> **Work to be completed**
Track down every line below that holds "agent" and copy it.

****

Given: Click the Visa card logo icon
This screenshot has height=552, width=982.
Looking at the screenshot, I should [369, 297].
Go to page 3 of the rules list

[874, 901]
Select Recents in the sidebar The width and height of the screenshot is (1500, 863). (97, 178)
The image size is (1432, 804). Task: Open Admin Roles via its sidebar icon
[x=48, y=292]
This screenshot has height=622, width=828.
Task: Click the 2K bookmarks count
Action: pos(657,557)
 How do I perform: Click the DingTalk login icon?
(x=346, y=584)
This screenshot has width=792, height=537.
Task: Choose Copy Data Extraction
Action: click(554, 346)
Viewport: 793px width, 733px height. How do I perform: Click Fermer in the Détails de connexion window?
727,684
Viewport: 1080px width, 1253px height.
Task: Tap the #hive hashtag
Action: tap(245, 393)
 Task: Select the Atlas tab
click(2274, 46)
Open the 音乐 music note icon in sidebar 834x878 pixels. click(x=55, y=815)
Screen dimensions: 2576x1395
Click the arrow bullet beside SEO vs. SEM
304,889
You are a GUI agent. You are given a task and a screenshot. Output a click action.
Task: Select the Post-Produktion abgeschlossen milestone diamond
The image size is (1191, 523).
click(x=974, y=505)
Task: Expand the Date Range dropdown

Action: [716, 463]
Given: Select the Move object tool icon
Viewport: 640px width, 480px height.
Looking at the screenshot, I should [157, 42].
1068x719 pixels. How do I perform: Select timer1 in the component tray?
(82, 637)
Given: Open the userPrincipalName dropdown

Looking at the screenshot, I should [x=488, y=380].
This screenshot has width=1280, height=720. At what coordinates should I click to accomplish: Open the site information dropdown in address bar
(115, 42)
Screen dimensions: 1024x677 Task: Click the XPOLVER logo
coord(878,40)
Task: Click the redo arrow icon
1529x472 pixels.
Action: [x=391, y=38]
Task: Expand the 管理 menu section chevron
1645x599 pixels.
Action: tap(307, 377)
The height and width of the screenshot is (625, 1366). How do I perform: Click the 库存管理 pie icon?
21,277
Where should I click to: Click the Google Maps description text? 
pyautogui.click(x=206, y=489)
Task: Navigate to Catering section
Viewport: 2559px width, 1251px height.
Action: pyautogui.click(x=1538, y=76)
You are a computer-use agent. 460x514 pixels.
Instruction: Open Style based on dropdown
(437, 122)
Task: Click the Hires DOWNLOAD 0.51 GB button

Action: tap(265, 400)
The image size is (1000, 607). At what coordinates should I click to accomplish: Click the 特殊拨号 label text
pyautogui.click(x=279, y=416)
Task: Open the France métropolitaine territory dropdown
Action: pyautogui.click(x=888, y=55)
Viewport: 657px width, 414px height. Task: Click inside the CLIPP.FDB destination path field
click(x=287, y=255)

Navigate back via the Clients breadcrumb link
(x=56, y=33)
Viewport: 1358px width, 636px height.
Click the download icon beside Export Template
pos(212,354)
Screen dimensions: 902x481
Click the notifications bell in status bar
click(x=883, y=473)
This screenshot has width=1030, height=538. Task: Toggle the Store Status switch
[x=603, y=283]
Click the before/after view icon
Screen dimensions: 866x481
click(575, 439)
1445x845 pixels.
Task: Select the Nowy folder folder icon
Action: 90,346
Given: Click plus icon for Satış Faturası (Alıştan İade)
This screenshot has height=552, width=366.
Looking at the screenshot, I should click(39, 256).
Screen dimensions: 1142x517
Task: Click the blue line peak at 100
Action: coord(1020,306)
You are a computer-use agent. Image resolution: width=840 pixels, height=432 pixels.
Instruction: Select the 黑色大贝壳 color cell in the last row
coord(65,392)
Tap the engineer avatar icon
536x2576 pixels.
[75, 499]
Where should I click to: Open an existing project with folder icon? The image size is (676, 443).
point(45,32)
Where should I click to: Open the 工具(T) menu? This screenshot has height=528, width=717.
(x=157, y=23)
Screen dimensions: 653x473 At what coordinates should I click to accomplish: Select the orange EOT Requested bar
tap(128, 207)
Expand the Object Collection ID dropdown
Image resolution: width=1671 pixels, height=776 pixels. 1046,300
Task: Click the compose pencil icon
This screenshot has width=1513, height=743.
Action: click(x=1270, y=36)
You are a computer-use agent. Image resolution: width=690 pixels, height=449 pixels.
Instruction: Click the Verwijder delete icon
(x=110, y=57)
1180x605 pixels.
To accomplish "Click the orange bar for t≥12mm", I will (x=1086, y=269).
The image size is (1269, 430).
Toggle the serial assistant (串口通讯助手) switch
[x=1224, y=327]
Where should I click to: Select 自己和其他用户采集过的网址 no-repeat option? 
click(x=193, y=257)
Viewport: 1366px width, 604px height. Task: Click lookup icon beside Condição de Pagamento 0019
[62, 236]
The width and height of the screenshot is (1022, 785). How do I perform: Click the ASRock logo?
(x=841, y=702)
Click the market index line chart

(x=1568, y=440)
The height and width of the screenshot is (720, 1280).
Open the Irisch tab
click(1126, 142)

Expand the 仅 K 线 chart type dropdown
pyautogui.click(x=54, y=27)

****

> **Task solution**
You are a GUI agent. You are given a task and a screenshot. Output a click action.
You are a computer-use agent. 460x514 pixels.
You are a computer-use agent. Image resolution: width=840 pixels, height=432 pixels.
You are a computer-use agent. Image resolution: width=690 pixels, height=449 pixels.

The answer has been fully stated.